Valle Bavona

Quella tragica notte di fine giugno in cui le pietre diventarono «folli»

Ad un anno dall’alluvione che funestò l’estate del 2024, Martino Giovanettina dà alle stampe un volume in cui racconta il disastro andando al di là della cronaca – «Ho voluto dar spazio alle riflessioni su quanto accaduto, focalizzandomi sul rapporto tra l’uomo e la natura»
© CdT Gabriele Putzu
Spartaco De Bernardi
28.06.2025 06:00

«Gulliver – l’enorme masso che giace sul greto del fiume tra Mondada e Fontana, grande come una villa d’inizio novecento e pesante ventimila tonnellate – è l’immagine più clamorosa della piccola apocalisse bavonese d’inizio estate (…). La sua memoria minerale evocherà i fratelli ciclopi che un giorno dovranno scendere anche loro dalle montagne sorvolate dalle aquile per finire spiaggiati in un fiume che di tanto in tanto gli vengono i cinque minuti. E sorriderà “come sa sorridere soltanto chi non ha più paura del domani” (Gulliver, Guccini)». Recita così un passaggio de «La notte delle pietre folli», l’ultima fatica letteraria di Martino Giovanettina che, attraverso una decina di quadri descrittivi, rievoca il tragico evento accaduto all’inizio dell’estate 2024 diventato memoria comune. Evento che il CdT ha ricordato in una doppia pagina pubblicata il 20 giugno scorso, dando voce ad alcuni abitanti dell’Alta Vallemaggia, come pure della Mesolcina, ad un anno dalle alluvioni che causarono morte e distruzione.
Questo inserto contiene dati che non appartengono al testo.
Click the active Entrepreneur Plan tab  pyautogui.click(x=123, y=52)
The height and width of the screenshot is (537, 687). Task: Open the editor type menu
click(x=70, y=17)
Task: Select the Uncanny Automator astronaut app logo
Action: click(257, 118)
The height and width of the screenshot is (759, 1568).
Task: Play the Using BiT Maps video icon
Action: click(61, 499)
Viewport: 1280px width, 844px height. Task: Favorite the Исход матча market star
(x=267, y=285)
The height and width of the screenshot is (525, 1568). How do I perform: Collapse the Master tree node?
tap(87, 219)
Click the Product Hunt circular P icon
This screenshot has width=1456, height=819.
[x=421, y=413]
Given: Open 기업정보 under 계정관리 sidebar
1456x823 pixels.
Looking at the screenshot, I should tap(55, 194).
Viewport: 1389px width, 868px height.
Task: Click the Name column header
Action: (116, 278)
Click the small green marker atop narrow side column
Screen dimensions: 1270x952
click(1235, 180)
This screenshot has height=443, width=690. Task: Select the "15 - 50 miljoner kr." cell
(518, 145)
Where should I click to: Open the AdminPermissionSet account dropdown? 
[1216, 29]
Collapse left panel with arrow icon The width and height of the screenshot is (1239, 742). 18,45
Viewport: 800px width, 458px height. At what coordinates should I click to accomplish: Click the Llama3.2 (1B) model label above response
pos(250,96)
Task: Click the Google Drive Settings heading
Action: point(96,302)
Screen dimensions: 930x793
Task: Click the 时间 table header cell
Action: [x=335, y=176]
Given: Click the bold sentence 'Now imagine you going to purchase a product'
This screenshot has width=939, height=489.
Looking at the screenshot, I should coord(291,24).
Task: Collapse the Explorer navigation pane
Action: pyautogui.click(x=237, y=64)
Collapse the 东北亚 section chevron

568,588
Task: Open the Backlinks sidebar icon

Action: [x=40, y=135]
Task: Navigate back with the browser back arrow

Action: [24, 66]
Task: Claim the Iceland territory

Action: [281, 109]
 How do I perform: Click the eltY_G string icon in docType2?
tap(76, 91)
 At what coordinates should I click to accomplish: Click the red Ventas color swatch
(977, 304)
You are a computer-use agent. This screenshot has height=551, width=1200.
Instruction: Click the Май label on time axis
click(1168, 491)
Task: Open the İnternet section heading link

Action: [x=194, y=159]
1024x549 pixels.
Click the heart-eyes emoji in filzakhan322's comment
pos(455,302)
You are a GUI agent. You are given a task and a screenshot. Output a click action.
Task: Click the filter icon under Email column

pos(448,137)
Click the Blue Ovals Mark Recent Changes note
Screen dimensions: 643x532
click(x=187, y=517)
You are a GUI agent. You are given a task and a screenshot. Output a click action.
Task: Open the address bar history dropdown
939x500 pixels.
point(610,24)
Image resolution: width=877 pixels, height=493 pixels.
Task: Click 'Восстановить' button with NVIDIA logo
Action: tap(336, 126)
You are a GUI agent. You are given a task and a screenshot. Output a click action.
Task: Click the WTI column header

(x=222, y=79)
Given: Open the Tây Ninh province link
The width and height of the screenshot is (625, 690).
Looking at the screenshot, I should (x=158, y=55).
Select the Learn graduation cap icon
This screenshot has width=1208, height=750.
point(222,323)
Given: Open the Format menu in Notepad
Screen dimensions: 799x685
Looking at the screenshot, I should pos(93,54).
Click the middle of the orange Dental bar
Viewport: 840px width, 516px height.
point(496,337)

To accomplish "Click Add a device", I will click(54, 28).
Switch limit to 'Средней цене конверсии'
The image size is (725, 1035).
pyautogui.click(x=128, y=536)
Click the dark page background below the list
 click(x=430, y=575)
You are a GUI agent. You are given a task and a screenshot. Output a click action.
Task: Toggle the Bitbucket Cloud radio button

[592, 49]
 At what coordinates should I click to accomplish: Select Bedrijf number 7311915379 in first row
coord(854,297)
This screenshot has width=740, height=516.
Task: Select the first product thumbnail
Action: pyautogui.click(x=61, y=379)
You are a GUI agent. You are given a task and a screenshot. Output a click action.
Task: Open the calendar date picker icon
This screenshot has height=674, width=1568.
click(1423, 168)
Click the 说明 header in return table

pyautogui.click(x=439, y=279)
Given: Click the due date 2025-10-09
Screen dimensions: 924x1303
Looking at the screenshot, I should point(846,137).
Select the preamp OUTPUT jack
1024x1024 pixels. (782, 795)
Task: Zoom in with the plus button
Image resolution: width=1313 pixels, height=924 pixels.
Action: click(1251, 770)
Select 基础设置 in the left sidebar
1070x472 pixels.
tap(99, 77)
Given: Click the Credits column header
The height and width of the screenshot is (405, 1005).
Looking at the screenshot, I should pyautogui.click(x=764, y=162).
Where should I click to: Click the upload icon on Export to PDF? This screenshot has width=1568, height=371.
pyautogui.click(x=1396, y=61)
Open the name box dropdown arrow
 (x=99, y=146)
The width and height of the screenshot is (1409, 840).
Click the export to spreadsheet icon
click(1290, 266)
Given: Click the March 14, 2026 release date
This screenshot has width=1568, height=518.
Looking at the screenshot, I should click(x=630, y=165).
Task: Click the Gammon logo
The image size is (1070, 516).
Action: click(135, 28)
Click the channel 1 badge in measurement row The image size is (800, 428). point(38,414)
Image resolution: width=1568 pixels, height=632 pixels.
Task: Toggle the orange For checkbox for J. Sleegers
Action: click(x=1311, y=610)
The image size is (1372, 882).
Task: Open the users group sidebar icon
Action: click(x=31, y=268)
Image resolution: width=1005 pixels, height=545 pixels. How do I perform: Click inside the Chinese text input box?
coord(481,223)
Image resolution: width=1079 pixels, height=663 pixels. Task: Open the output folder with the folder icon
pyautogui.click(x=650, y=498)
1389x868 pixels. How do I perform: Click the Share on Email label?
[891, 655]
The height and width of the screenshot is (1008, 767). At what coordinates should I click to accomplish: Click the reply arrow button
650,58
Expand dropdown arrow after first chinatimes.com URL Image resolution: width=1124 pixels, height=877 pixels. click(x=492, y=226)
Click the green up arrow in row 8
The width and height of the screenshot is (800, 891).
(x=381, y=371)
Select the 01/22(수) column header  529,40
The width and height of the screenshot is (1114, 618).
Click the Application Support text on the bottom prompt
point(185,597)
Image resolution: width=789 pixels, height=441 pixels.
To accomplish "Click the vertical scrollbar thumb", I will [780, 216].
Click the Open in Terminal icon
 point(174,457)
Le emozioni e le crude cifre

«Inizialmente, nei giorni e nelle settimane immediatamente successive alla tragedia che è costata la vita a cinque persone qui in Bavona e ad altre tre in Lavizzara, vi è stata la fase dell’emotività con la cronaca che ha avuto evidentemente il sopravvento. Poi si è passati ad una fase dove le emozioni si sono sedimentate. È infine giunta la fase della riflessione che è appunto quella che ho cercato di mettere nero su bianco nel libro dato alle stampe un anno dopo quella tragica notte», spiega al CdT l’animatore culturale e scrittore con un passato da giornalista, nonché titolare, insieme alla moglie ed ai figli, dell’osteria La Froda a Foroglio. Riflessione che ne «La notte delle pietre folli» si focalizza sul rapporto tra uomo e natura. In aggiunta ai testi – il prologo è affidato allo scrittore italiano Matteo Melchiorre, mentre alcune poesie recano la firma di Jacopo Giovanettina – e alle fotografie scattate da Sara Giovanettina nei giorni e nelle settimane successive all’alluvione, il volume bilingue italiano-tedesco contiene anche un approfondimento scientifico al quale hanno collaborato la geologa Lorenza Re ed il meteorologo Luca Nisi. Da «Gulliver» al «Ponte caduto», dalla «Frana Grande» alla «Scritta rossa sul tronco», dall’«Urlo» al «Pensiero per Charly», Giovanettina racconta con un linguaggio, come detto, diverso da quello della cronaca la devastazione causata dall’alluvione del 29 e 30 giugno dell’anno scorso.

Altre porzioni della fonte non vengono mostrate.